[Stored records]
=== Section Start ===

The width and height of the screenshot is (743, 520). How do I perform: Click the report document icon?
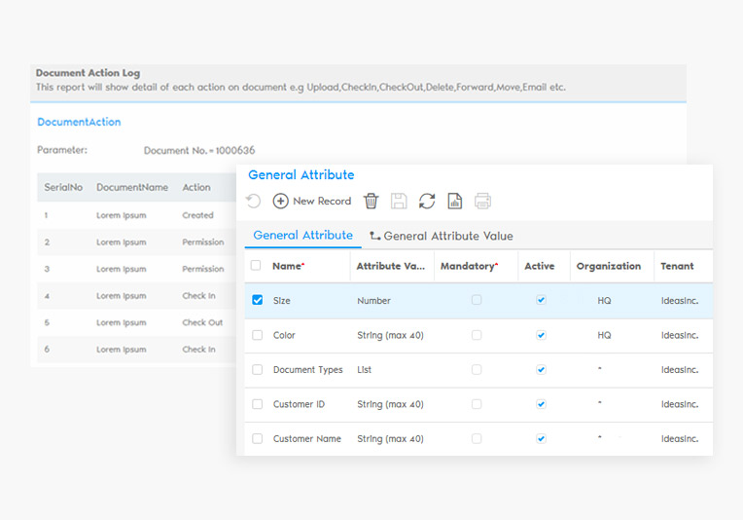click(454, 201)
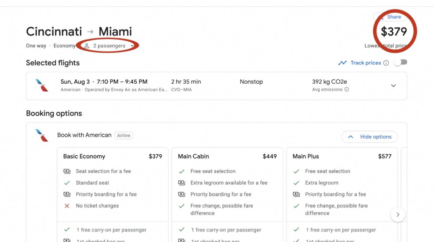Click the Selected flights heading
Image resolution: width=434 pixels, height=242 pixels.
coord(53,63)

=== Section End ===

ASSIGNMENT → Every record above should come back exactly, but without its pictures.

OUTPUT →
The width and height of the screenshot is (743, 520). How do I perform: Click the report document icon?
click(454, 201)
Click the Selected flights heading
Image resolution: width=434 pixels, height=242 pixels.
coord(53,63)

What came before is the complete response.